3. 老舗ふぐ料理店が経営!「本格回転寿司 ぼて」
回転寿司の異業種参入は珍しくはないのだが、老舗ふぐ料理店となると話は別。最近、倒産した「寿し常」をとらふぐ亭が買収したが、冬だけ大繁盛のふぐ料理店からすると年中繁盛している回転寿司はうらやましく思っていると聞いたことがある。特に大阪を中心とした関西のふぐ愛は強く、ふぐの全国チェーンが展開する以前に来た時にふぐの安さに度肝を抜かれたことがあった。なにせ当時、ふぐのコースを1,000円台で提供する店がそこかしこにあり、こんなに気軽にふぐを食べられるところがあったとは、と関西のふぐ愛をまざまざと見せつけられたのだ。
こちらは創業六十余年のふぐ料理店が経営するとあって、ふぐ寿司をはじめ、さまざまな魚介が味わえる。

一番人気はもちろん「とらふぐ」!と思ったら、これがなんと「蒸し穴子」。そうきましたか……もちろん、ふっくらとした穴子はツメの味わい含めて満足感のある仕上がり。そうか、ふぐを抜き去る不動のナンバー1なのかと納得した。

おぉ、さすがにフレッシュなふぐ皮だ。オニオンと相まってサクサクといただける。これ、つまみでもかなりいける。

ふぐは身が硬いのでてっさのように薄造りにして食べるのが美味だが、寿司の場合だとある程度の厚みが必要となる。こちらはさすがにふぐを知り抜いているだけあって、絶妙の厚み。コリッとした食感もなんともよく、ふぐ寿司を堪能できる。
一品料理にはてっさやふぐ身湯引きなどふぐ専門店のメニューも並ぶ。ふぐ愛の強い、関西ならではの回転寿司店だ。
4. 淡路の魅力満載のリゾート回転寿司! 「淡路島回転すし 悦三郎」
昨年、淡路島にオープンしたピクニックガーデン「フロッグスファーム」内にあり、目の前には瀬戸内海が広がる絶景のロケーションの中、食事が楽しめる。寿司をのせる皿や店内アートは現代美術家が担当するなど斬新な取り組みが随所に見られ、まさにリゾートの回転寿司店といった風情だ。

こちらは地元の水産会社との共同事業で、淡路の水産物をふんだんに味わえるが、中でも淡路のたこは姿焼きやタコせんべいなどの名物もあるくらいに有名で、急流で揉まれ身が引きしまった味が評価されている。
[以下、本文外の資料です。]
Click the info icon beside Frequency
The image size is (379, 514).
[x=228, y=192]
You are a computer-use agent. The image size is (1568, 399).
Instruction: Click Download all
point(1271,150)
噛み締めるほどに旨味を感じる一皿だ。

淡路の鱧漁は一匹ずつ丁寧に釣り上げることから「べっびん鱧」「黄金鱧」などと呼ばれるほど質が高いことで知られている。京都の料亭などで高級とされるのは淡路の鱧である。
その鱧に飾り包丁を入れ絶妙に炙ったのがこちら。旬を迎える夏には是非、食べていただきたい。
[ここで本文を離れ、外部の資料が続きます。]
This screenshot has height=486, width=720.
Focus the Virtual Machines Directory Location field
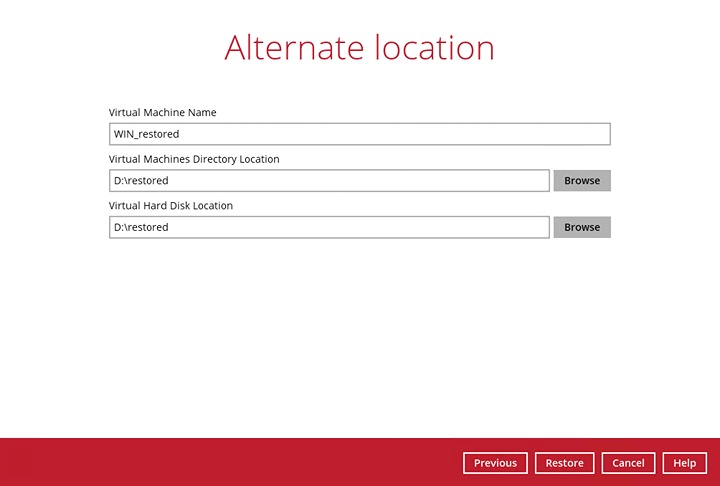point(329,181)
淡路島の数種の魚介をたたいて作ったなめろうは淡路の旨味がたっぷり味わえると評判。もともとは船上で漁師さんたちが食べていたという料理なので、鮮度が良ければ良いほど味わいも違うはずだ。浜直の魚が味わえるこの店ならではの寿司である。
店名の「悦三郎」とは100年以上前に地元の網元として漁業を営んでいた運営水産会社の先祖の方の名前と聞いた。「おいしい魚を食べてお客様に喜んでもらいたい」といういまも変わらぬ思いを引き継いで誕生した店は、ロケーションやインテリア、豊富な地元の食材を使った料理など、わざわざ行きたくなる回転寿司店へと昇華した。
5. 宇和島直送の鮮魚が自慢!「すしえもん」
愛媛県に本店を持つ「すしえもん」。宇和島の水産会社が経営しており、毎朝水揚げされた鮮魚を競り落とし、高級寿司店などに配送しているが、その魚と同レベルのものがこちらでも味わえる。
さらに愛媛と言えば、いま養殖魚のレベルの高さで回転寿司業界では注目の地。いかに鮮度の良いまま提供できるかを考えて、配送から調理にまでこだわった取り組みが人気の秘密だろう。
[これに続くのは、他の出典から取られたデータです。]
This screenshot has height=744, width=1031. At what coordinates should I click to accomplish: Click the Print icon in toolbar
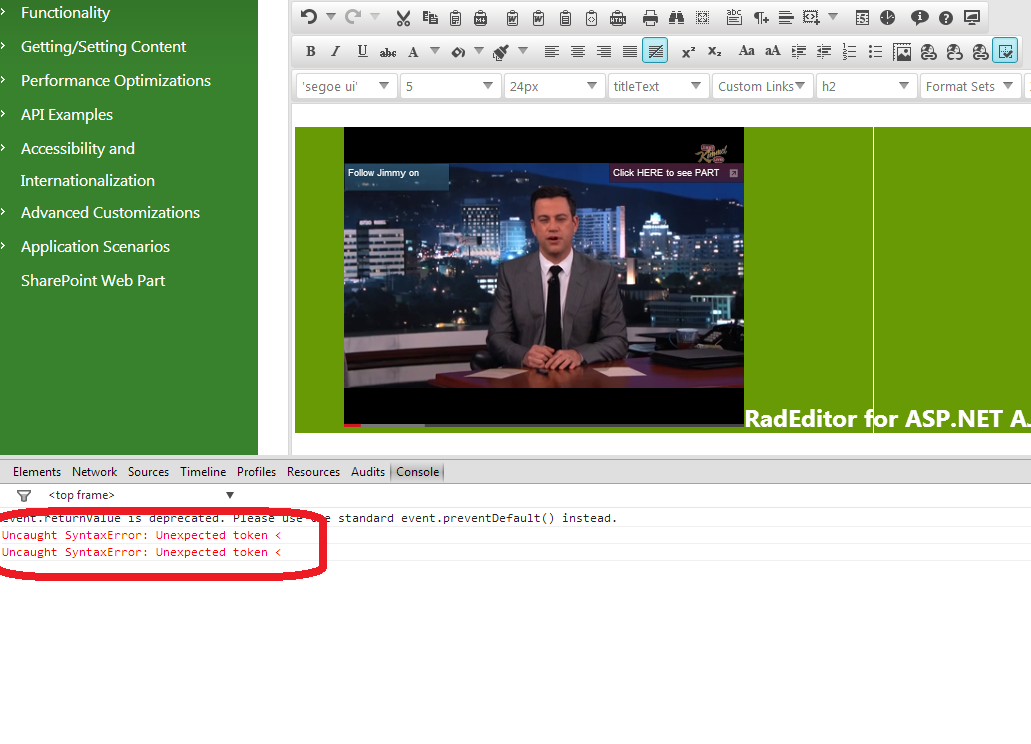(x=650, y=17)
この春のイチ推しは「至福の4貫盛り」。のどぐろ、本鮪中トロ、うに、天使の海老という極上ネタの組み合わせ。値段は張るものの、一貫一貫に込めた思いを感じることができる。

宇和島が誇る伊達真鯛を使った3貫盛り。生、炙り、軍艦の3貫だが、中でも宇和島の鯛めしを表現した創作軍艦の出来栄えが素晴らしい。うずらのまろやかさと出汁が利いた鯛めしが相まって、濃厚な味わいが口いっぱいに広がるのだ。これはこの店でしか味わえない至高の寿司と言ってもよい。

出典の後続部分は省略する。